Cloudformation when to use getatt, ref, vs ${}
This drawing may help clarify the uses:
CloudFormation Ref and GetAtt cheatsheet is a very handy webpage that can be used to quickly reference what you can get via a Ref and GetAtt for most CloudFormation resources. You can use a Ref for a logical resource's default value (including inside a Sub using the ${NAME} method) as well as for a parameter of the stack. GetAtt is only useful for logical resources of the stack.
Ref can be used for two things:
- To return the value of a parameter that you passed in via the parameters section of the template.

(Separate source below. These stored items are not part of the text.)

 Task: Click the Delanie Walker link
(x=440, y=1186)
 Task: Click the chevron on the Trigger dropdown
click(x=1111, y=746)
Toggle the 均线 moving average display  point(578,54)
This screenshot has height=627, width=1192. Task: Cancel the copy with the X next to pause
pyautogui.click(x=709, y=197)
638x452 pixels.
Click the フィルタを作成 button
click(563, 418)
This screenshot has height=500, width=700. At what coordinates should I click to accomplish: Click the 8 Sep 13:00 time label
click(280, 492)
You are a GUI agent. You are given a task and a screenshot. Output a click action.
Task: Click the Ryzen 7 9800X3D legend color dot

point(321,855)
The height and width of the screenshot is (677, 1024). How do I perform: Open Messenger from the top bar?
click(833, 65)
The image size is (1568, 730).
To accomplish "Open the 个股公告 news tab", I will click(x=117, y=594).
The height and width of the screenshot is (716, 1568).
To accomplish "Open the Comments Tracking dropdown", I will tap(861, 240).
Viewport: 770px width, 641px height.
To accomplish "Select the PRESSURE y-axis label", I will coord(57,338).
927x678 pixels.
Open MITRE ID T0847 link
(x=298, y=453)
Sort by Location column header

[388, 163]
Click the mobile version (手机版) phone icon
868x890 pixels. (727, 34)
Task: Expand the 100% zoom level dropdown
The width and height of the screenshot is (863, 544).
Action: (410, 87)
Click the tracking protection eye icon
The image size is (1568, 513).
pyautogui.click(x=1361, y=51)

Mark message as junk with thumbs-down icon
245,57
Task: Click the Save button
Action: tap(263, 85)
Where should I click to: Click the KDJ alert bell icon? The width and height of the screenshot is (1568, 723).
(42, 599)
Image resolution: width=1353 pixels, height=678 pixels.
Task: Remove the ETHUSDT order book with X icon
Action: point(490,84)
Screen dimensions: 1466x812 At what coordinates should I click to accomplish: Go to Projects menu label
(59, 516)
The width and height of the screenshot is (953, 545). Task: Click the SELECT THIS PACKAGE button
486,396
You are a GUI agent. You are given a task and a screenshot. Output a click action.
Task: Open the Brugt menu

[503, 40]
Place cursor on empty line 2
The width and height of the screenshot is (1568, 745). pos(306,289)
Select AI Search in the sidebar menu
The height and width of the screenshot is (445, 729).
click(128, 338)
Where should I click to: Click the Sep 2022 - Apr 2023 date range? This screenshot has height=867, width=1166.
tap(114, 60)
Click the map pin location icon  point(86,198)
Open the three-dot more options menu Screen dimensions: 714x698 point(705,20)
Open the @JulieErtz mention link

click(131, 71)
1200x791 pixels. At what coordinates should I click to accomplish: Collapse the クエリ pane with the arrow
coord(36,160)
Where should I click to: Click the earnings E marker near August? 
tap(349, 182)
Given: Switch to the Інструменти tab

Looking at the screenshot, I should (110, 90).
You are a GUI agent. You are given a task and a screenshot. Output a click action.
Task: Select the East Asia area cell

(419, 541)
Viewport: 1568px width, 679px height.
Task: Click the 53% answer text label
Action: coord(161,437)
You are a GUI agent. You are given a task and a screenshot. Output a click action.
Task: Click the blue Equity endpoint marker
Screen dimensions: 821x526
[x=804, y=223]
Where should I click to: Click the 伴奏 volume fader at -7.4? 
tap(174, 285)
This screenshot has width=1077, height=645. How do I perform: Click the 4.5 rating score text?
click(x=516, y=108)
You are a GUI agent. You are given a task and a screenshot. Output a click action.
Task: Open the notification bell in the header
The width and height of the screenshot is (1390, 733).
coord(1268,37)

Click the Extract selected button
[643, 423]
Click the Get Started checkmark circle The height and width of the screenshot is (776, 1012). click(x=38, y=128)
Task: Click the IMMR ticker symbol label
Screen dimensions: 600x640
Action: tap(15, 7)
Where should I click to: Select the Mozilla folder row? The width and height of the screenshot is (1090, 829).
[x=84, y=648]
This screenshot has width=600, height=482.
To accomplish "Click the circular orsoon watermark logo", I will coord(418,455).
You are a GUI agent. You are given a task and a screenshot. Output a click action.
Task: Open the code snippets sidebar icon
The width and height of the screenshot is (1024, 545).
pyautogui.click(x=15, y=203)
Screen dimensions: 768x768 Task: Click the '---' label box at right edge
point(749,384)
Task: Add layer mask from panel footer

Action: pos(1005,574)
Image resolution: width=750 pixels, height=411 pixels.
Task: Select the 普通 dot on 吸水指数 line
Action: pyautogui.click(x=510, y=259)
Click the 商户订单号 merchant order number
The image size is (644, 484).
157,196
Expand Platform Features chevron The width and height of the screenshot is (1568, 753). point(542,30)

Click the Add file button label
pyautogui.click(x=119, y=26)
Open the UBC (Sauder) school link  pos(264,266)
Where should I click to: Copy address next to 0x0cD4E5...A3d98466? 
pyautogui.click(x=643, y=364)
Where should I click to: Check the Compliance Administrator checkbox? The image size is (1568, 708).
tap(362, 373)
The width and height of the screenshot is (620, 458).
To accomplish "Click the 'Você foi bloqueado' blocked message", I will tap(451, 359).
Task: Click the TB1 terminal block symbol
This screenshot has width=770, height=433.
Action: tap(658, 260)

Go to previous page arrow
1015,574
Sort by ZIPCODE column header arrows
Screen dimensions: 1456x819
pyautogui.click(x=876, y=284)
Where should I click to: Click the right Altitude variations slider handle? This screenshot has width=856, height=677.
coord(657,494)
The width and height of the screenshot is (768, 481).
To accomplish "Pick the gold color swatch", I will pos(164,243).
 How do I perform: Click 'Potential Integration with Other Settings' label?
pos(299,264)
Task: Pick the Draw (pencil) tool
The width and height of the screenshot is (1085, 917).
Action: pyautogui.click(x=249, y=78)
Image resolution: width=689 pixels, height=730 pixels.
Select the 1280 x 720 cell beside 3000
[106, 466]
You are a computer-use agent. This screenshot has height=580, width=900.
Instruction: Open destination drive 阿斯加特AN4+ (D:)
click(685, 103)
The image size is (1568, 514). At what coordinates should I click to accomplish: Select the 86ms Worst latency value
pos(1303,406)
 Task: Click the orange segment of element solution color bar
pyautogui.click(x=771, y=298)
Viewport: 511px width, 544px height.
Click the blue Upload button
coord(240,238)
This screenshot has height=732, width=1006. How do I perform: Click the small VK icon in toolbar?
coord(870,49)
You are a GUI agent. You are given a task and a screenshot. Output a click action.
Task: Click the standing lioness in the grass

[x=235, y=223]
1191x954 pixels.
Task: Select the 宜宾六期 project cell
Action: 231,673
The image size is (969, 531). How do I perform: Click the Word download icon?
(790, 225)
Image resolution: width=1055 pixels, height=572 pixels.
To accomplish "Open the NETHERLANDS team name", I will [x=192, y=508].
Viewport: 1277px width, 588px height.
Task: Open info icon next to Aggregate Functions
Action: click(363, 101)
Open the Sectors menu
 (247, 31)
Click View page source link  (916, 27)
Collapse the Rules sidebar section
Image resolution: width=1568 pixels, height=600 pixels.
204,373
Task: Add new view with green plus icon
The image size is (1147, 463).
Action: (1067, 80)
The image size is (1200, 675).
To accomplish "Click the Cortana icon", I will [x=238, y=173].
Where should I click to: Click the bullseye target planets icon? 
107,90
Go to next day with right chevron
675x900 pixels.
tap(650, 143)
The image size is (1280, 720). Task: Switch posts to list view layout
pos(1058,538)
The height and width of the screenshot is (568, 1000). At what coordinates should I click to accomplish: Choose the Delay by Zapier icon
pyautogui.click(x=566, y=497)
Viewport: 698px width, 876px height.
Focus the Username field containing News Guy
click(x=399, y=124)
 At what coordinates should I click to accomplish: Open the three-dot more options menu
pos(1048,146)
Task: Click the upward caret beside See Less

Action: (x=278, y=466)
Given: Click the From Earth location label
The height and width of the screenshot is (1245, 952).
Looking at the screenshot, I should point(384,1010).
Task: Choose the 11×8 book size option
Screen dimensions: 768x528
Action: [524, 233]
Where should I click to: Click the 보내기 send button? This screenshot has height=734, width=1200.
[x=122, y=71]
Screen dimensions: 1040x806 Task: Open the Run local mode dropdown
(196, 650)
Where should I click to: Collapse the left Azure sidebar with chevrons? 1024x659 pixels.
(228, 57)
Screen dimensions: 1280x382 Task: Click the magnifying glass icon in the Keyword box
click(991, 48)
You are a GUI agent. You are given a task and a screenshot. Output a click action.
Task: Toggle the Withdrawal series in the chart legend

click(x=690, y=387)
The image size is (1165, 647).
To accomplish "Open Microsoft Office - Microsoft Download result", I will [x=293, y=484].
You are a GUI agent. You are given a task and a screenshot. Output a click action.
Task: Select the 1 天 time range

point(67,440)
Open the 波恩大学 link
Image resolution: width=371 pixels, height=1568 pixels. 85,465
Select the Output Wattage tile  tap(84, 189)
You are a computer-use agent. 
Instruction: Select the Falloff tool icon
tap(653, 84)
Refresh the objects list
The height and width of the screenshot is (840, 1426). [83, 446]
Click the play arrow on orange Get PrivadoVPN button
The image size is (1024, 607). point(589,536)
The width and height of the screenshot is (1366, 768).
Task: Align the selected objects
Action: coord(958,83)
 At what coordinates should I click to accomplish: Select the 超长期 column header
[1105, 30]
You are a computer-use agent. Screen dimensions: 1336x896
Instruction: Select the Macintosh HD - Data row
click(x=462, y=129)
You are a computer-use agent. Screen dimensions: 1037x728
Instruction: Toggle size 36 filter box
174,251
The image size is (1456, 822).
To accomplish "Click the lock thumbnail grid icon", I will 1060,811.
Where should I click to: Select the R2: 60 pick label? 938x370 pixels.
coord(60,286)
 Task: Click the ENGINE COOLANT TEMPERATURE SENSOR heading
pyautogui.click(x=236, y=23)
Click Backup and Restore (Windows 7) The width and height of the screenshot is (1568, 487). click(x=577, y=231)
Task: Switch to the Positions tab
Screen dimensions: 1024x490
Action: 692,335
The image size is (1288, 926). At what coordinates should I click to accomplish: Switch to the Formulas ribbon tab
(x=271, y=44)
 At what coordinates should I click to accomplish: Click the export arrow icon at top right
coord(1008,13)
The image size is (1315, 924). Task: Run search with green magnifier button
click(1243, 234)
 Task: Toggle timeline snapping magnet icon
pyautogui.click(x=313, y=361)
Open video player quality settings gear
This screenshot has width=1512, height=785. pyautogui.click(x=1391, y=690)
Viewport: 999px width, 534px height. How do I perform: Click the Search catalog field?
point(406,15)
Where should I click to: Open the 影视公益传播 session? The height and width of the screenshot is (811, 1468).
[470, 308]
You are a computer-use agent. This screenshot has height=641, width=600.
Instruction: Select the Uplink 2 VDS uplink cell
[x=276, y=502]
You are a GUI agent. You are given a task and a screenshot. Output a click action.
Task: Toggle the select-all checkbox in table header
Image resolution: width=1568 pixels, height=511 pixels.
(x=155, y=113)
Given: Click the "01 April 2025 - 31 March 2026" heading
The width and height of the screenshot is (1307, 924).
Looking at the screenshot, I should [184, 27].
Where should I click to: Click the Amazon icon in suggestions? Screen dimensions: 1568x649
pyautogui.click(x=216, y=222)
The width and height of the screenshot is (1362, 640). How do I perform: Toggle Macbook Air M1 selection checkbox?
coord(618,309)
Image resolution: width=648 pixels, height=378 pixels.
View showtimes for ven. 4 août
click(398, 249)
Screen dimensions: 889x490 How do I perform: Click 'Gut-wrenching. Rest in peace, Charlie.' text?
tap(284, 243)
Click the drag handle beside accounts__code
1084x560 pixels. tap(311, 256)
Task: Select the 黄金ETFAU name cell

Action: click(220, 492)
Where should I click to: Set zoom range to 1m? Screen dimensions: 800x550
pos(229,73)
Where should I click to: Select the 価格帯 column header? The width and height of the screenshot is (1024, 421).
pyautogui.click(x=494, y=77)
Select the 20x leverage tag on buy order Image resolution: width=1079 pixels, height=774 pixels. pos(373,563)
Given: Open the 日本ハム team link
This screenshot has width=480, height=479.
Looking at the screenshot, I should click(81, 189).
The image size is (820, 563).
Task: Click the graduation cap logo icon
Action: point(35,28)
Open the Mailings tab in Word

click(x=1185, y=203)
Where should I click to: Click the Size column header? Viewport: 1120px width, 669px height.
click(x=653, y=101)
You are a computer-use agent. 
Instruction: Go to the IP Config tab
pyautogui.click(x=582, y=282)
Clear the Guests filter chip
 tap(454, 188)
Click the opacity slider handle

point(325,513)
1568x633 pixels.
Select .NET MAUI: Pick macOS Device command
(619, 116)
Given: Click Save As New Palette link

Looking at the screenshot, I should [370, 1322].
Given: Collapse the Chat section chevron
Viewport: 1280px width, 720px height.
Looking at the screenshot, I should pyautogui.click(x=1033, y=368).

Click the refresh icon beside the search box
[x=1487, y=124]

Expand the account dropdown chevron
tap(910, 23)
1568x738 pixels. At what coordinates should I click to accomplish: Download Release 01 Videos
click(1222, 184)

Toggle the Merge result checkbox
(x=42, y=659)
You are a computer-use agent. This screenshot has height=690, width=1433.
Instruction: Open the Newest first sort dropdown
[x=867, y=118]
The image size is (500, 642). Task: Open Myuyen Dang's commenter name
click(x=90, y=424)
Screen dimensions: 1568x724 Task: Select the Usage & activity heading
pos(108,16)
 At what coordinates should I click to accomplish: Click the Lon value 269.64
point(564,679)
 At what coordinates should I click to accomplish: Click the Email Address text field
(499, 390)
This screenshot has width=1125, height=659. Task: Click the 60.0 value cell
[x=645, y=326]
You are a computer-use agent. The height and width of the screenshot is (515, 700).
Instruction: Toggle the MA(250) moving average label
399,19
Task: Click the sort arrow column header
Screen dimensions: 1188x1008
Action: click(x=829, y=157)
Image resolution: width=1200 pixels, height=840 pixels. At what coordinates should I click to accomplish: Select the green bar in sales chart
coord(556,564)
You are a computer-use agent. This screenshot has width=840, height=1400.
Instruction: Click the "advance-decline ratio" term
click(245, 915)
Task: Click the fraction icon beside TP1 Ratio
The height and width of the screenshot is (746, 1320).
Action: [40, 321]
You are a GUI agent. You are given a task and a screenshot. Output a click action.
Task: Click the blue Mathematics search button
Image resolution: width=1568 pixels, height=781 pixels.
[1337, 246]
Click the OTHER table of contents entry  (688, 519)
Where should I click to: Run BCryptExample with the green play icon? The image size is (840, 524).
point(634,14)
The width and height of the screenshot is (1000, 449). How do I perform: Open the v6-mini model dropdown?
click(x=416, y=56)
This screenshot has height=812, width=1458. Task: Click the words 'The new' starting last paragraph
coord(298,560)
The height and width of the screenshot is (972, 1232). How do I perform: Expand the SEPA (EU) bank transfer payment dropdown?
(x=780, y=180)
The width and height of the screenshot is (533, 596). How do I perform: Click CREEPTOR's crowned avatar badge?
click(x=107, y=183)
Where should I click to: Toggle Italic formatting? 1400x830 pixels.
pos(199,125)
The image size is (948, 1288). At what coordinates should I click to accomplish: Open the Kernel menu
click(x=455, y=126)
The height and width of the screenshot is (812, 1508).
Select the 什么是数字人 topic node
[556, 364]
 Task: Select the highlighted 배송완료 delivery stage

- When you ref the logical ID of another resource in your template, Ref returns what you could could consider as a default attribute for that type of resource. So using ref for an EC2 instance will return the instance ID, Ref'ing an s3 bucket resource, it will return the bucket name. You can look at the bottom of each cloudformation resources page in the AWS docs to see what this value will be (See Return Values section: https://docs.aws.amazon.com/AWSCloudFormation/latest/UserGuide/aws-properties-ec2-instance.html)
GetAtt is essentially the same as the 2nd function of Ref above, it also returns an attribute of the resource that you created within your resource, but while ref returns only a default attribute, GetAtt allows you to choose from different attributes to return.
Example, GetAtt for an EC2 instance gives you the option to return the AvailabilityZone, PrivateDnsName, PublicDNSName, etc of an instance - whereas Ref will only return the InstanceID. The different attributes you can return are different per resource type. You can also look at the bottom of each cloudformation resources page in the AWS docs to see what attributes you can all return (See Return Values section: https://docs.aws.amazon.com/AWSCloudFormation/latest/UserGuide/aws-properties-ec2-instance.html)
${} is another way to reference parameters passed in through the parameters section of the template.
All of this is in the AWS documentation though.